Hi Marek,
On Mon, Dec 17, 2018 at 2:28 PM Marek Vasut <[email protected]> wrote:
> On 12/17/2018 02:26 PM, Geert Uytterhoeven wrote:
> > On Sun, Dec 16, 2018 at 9:50 PM Marek Vasut <[email protected]> wrote:
> >> On 12/16/2018 09:08 PM, Geert Uytterhoeven wrote:
> >> [...]
> >>
> >>>>>>> Git actually does that automatically, assumed your user.email config
> >>>>>>> matches
> >>>>>>> the From: address that is used in your outgoing email delivery path
> >>>>>>> (i.e. the
> >>>>>>> scrubbed one, when using Gmail's SMTP server).
> >>>>>>> If you lie to git in your user.email config, git cannot do the right
> >>>>>>> thing, obviously.
> >>>>>>
> >>>>>> My git user.email obviously matches the From: field , before the
> >>>>>> scrubbing, which I believe is the correct thing to do.
> >>>>>
> >>>>> I disagree, because that is not how the emails are actually going out
> >>>>> from the
> >>>>> SMTP server you are using.
> >>>>
> >>>> Can you summarize, clearly, what you believe is the right thing to
> >>>> configure and where ?
> >>>
> >>> According to git-send-email(1), you can either pass your scrubbed email
> >>> address to --from, or configure it in the sendemail.from config option.
> >>> Does that work for you?
> >>
> >> So sendemail.from != user.email , the later has the +tag while the
> >> former does not ?
> >
> > Right.
> >
> >>>>>>>> from the same person/email address as the email address in From, so
> >>>>>>>> they
> >>>>>>>> are equal.
> >>>>>>>
> >>>>>>> If they differ, they are not equal ;-)
> >>>>>>
> >>>>>> Depends on how you define 'equal' . Here I think [email protected]

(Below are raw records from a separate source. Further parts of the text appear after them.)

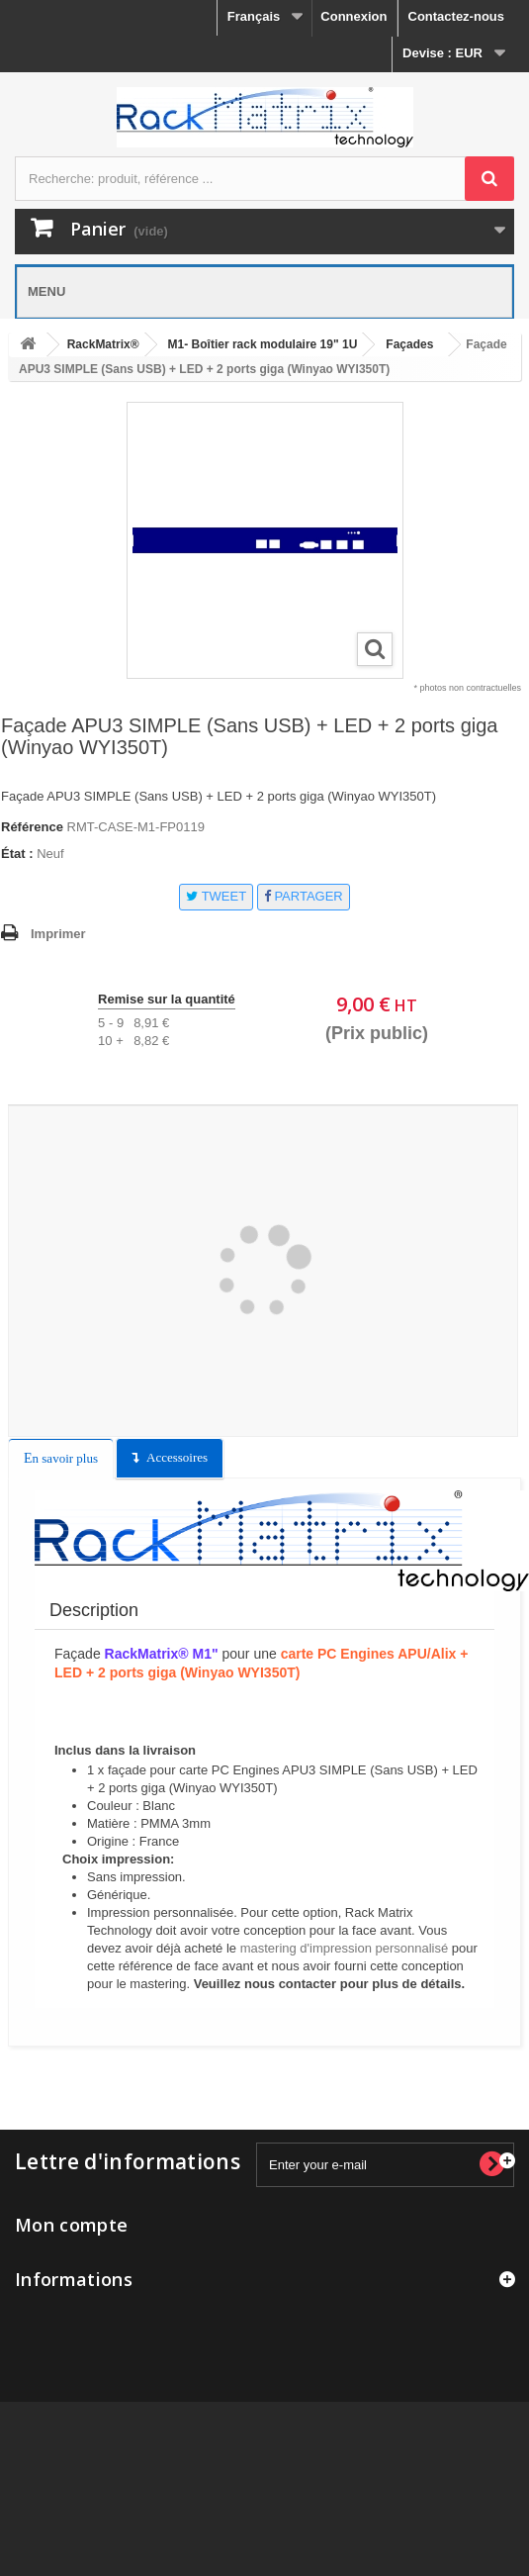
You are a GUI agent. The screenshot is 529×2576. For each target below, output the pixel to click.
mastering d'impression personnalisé (344, 1948)
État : (17, 853)
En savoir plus (61, 1458)
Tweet (216, 896)
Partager (303, 896)
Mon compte (71, 2225)
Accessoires (177, 1457)
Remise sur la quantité (166, 999)
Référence (32, 826)
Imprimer (58, 933)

> >>>>>> should be considered equal to [email protected] .
> >>>>>
> >>>>> That is domain-specific knowledge, which you cannot rely upon.
> >>>
> >>>>>> Aha, so maybe that enhancement needs further enhancement to scrub the
> >>>>>> +tags before the check ?
> >>>>>
> >>>>> Again, that is domain-specific knowledge, which you cannot rely upon.
> >>>>
> >>>> How so, please elaborate .
> >>>
> >>> In general, you cannot assume the "+foo" part can be ignored. Only the
> >>> sender
> >>> knows.
> >>
> >> How so ?
> >
> > It depends on the domain.
> >
> > Is [email protected] the same email address as
> > [email protected]?
> > Is [email protected] the same?
> > Is [email protected] the same?
> >
> > I don't know. Only microsoft.com knows.
> > So that's why you should compare email addresses verbatim (but case
> > insensitive).
>
> Oh, you mean email-domain. In that case, since gmail treats
> [email protected] the same as [email protected] , checkpatch should treat
> them equally as well. In which case, your checkpatch patch which now
> generates a warning on this is wrong ?
So checkpatch should know about all email domains?
Just fix your setup. All patch statistics operate on the author, incl. +foo, so
your patches will be attributed wrongly.
Thanks!
Gr{oetje,eeting}s,
Geert
--
Geert Uytterhoeven -- There's lots of Linux beyond ia32 -- [email protected]
In personal conversations with technical people, I call myself a hacker. But
when I'm talking to journalists I just say "programmer" or something like that.